What you are asked to do: Your reply should hold the line containing "Product Details (66, 930)" and every later line of the records, reproduced exactly, and no other lines.

Dataset records:
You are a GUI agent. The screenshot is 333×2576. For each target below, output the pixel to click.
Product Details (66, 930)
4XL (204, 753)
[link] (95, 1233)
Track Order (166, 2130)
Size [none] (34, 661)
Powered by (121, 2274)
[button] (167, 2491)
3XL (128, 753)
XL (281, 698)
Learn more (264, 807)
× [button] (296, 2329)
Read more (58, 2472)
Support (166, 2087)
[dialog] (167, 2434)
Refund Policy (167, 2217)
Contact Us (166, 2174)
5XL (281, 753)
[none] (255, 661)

Solution for this exercise:
Product Details (66, 930)
4XL (204, 753)
[link] (95, 1233)
Track Order (166, 2130)
Size [none] (34, 661)
Powered by (121, 2274)
[button] (167, 2491)
3XL (128, 753)
XL (281, 698)
Learn more (264, 807)
× [button] (296, 2329)
Read more (58, 2472)
Support (166, 2087)
[dialog] (167, 2434)
Refund Policy (167, 2217)
Contact Us (166, 2174)
5XL (281, 753)
[none] (255, 661)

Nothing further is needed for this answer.